◆ Exercise goal ◆
From the first line to the last, print the records exactly.

◆ Stored data entries ◆
***

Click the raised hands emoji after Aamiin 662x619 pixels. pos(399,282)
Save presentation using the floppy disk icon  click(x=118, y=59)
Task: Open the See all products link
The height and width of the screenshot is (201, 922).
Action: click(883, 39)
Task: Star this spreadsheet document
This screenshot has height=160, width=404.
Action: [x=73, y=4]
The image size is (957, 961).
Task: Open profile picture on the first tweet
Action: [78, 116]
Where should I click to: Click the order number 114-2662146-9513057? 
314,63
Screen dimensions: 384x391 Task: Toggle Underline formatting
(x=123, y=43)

***

◆ Completed task ◆
Click the raised hands emoji after Aamiin 662x619 pixels. pos(399,282)
Save presentation using the floppy disk icon  click(x=118, y=59)
Task: Open the See all products link
The height and width of the screenshot is (201, 922).
Action: click(883, 39)
Task: Star this spreadsheet document
This screenshot has height=160, width=404.
Action: [x=73, y=4]
The image size is (957, 961).
Task: Open profile picture on the first tweet
Action: [78, 116]
Where should I click to: Click the order number 114-2662146-9513057? 
314,63
Screen dimensions: 384x391 Task: Toggle Underline formatting
(x=123, y=43)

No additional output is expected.